Should I wait for him to approach me?

iVillage Member
Registered: 11-01-2005
Should I wait for him to approach me?
23
Fri, 12-09-2005 - 2:25pm

Ok - in a nutshell, there's this guy at the gym. I see him there the same night every week. We exchange glances and smiles, and I think there's mutual interest. This has been going on for awhile.

The problem is, the gym is such an awkward place to start a conversation. I feel "on display" to all the other people working out and, being sort of shy, I just can't walk right up to this guy in front of everyone. Also, he hangs out in the free weights - while I use the circuit machines and cardio equipment across the room.

So, should I wait for him to approach me?

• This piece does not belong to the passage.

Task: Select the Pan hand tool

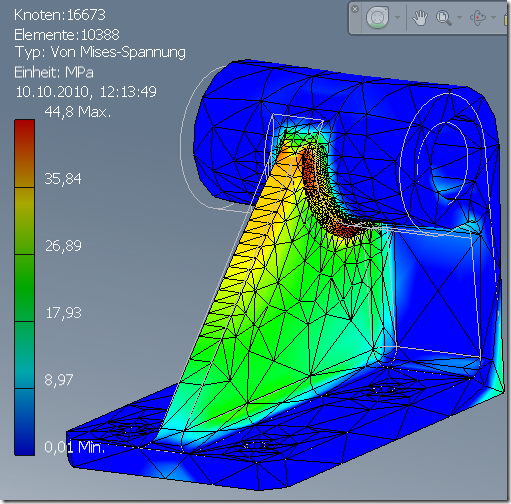Action: (420, 18)
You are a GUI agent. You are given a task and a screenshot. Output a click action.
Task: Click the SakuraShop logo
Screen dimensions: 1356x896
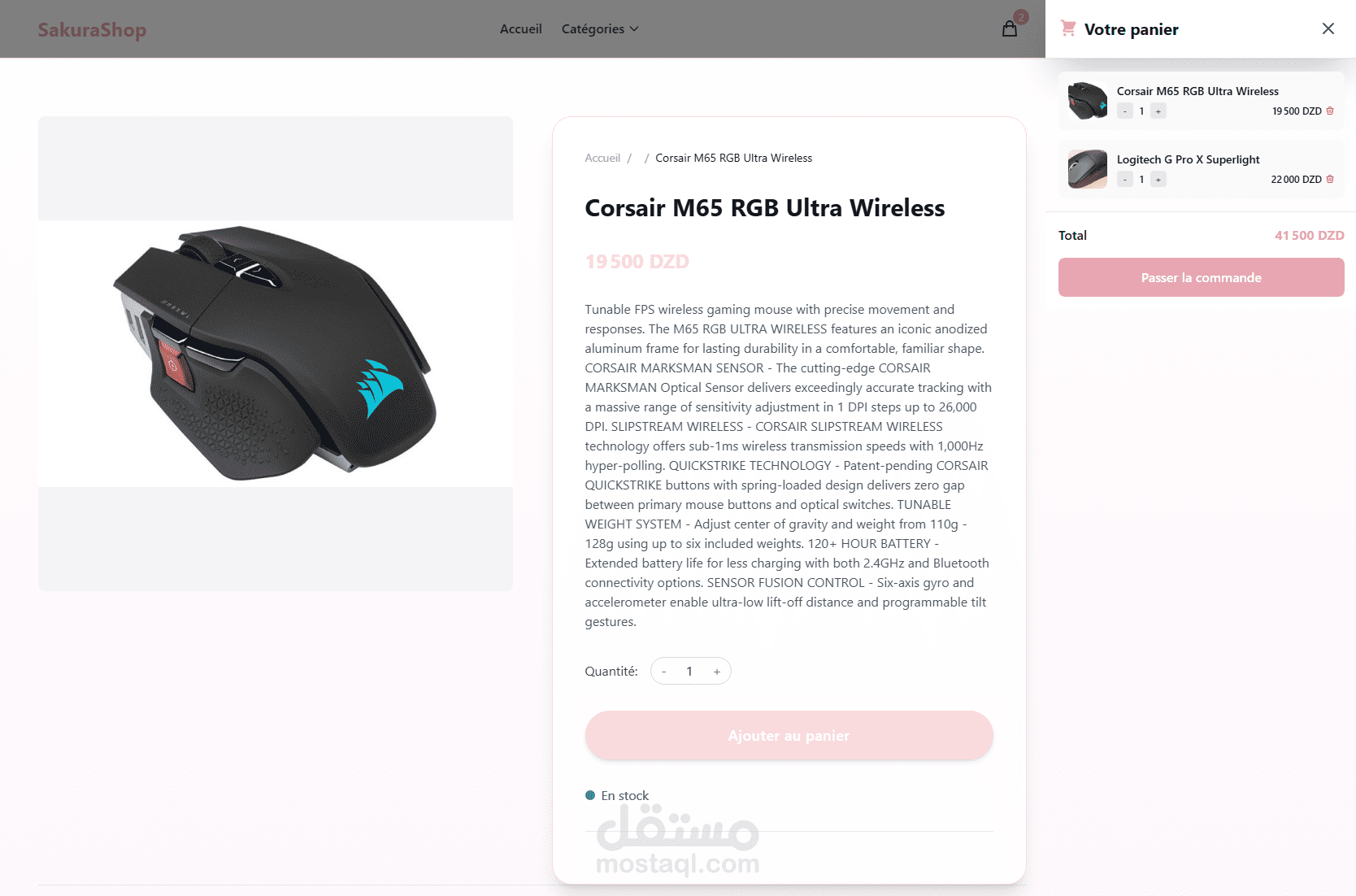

Also, I know I am not a very approachable person. I know I come across as being in my own little world, and guys I've dated in the past have commented that they were nervous to talk to me at first. I would LOVE some advice on how to make myself more approachable both in this gym situation and in general. I hope to get advice from the guys and girls on this one.

Thanks in advance!

AJ, enjoying life with C.

Pages

iVillage Member
Registered: 12-27-2004
Fri, 12-16-2005 - 11:46am
I don't mean to imply you're naive.
You're attracted to him alot and I know that feeling.
Believe me, I've been there numerous times. Sometimes it's worked in my favor but largely I've found myself losing interest because I got tired of myself being approachable and they not taking bait. Many reasons they weren't taking bait was because they had girlfriends that I didn't know about but seemed to love to see me light up and smile at their mere presence.
Hon. I love men to death. I really do. But I also know that many of them like to flirt for their own egos.
I wish you luck though. Like you said if it doesn't work out, it won't be the end of the world. It just opens your eyes a little wider and broadens your experiences. I know it did for me as I've been down that road numerous times.
You can disagree with me and I can disagree with you but I respect your opinion just the same.
iVillage Member
Registered: 11-04-2005
Fri, 12-16-2005 - 1:24pm
I agree that a confident man will go after a woman he is interested in, but I also think unless there are some signals that the woman might be receptive, he may not act. SOmetimes when we're attracted, we subconsciously throw out the wrong signals. I know I get shy and my shyness gets misinterpreted for aloofness and what guy is going to get encouraged by that? So instead, I try to catch myself and smile, behave more, and not less, openly, and throw out all the signals that I am a friendly (but not desperate) person. I think that's all you can do. If it's still not enough and the guy needs even more encouragement to approach you, then I would start to question his social aptitude.
iVillage Member
Registered: 12-27-2004
Fri, 12-16-2005 - 2:00pm

I agree with you 100%
I'm like you as well and that if I do like someone, sometimes from my being shy, I tend to hide it and I don't show it. But if I feel he is interested, I will atleast smile and say hello and even make conversation.
If he still doesn't take bait, then something's not right and I don't want to waste my time anymore because I'd think I'm reading something more into the situation or maybe there's a girl or he's not that into me.